REPUBLIKA.CO.ID, KHARTOUM – Para pengunjuk rasa pro-demokrasi menggelar aksi blokir jalan di sejumlah titik di ibu kota Sudan, Khartoum, Selasa (26/10). Mereka berdemonstrasi sehari setelah militer melakukan kudeta dan menangkap Perdana Menteri Abdalla Hamdok.
Dalam aksinya, massa tak hanya memblokir jalan tapi juga membakar ban. Aksi serupa menjalar ke beberapa kota lain. Menurut Komite Dokter Sudan, setidaknya empat orang telah tewas dan lebih dari 80 lainnya mengalami luka-luka akibat ditembak pasukan keamanan.
Personel militer memburu para pengunjuk rasa dan melakukan patroli di lingkungan Khartoum. Kelompok hak asasi manusia (HAM), Human Rights Watch, mengungkapkan pasukan menggunakan peluru tajam saat menghadapi demonstran.
Mariam al-Mahdi, tokoh yang menjabat menteri luar negeri dalam pemerintahan yang dibubarkan militer, menyuarakan penentangan terhadap kudeta. Al-Mahdi menegaskan dia dan anggota pemerintahan Hamdok lainnya tetap menjadi otoritas yang sah di Sudan.
“Kami masih di posisi kami. Kami menolak kudeta dan tindakan inkonstitusional semacam itu. Kami akan melanjutkan pembangkangan dan perlawanan kami,” ujar al-Mahdi.

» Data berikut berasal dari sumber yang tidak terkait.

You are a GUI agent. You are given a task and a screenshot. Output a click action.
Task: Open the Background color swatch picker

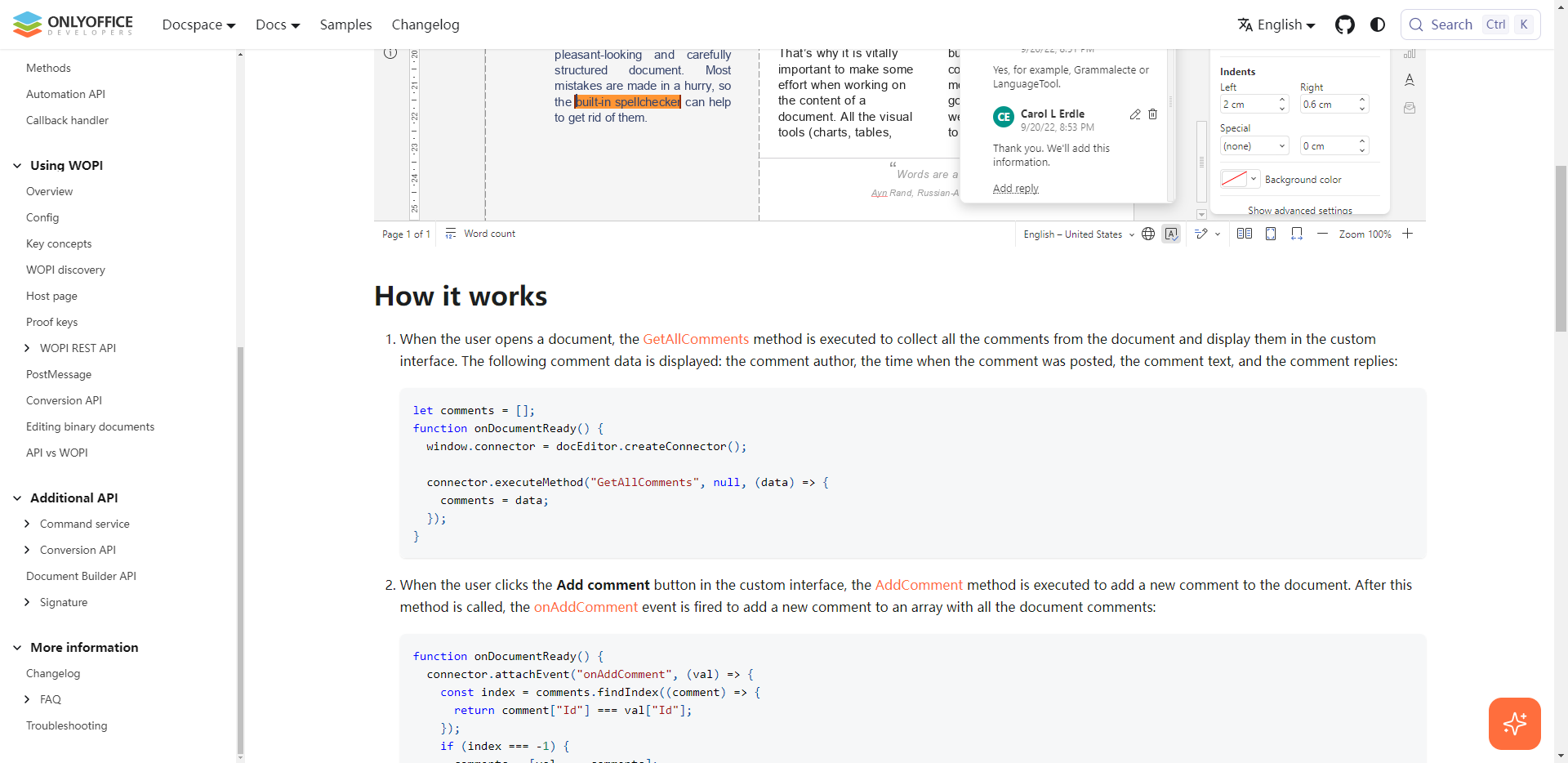(1239, 179)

Pada Senin (25/10) lalu, Jenderal Abdel-Fattah Burhan membubarkan pemerintahan Hamdok dan Dewan Berdaulat. Dewan itu merupakan sebuah badan yang diisi oleh perwakilan militer dan sipil. Mereka bertugas menjalankan pemerintahan pasca-militer menggulingkan pemerintahan Omar al-Bashir pada 2019.
Setelah masa transisi berakhir, Sudan diagendakan menggelar pemilu dan membentuk pemerintahan baru. Namun Burhan telah menyalahkan perpecahan di antara faksi-faksi politik atas kudeta yang dilakukannya.
Burhan mengepalai dewan militer yang ditetapkan memerintah Sudan hingga pemilu digelar pada Juli 2023. Kudeta terjadi kurang dari sebulan sebelum Burhan seharusnya menyerahkan kepemimpinan Dewan Berdaulat kepada warga sipil. Langkah tersebut memang akan menyusutkan kekuasaan militer.
Kendati demikian, Burhan mengatakan dia serius untuk menggelar pemilu sesuai jadwal. Namun masih banyak kesangsian atas komitmen tersebut. Sebab, dalam 19 bulan mendatang banyak hal dapat terjadi. Militer pun bisa saja enggan melepaskan cengkeraman yang telah dimilikinya selama beberapa dekade. Hamdok dan tokoh-tokoh lain di pemerintahan transisi masih ditahan di kamp militer di luar Khartoum.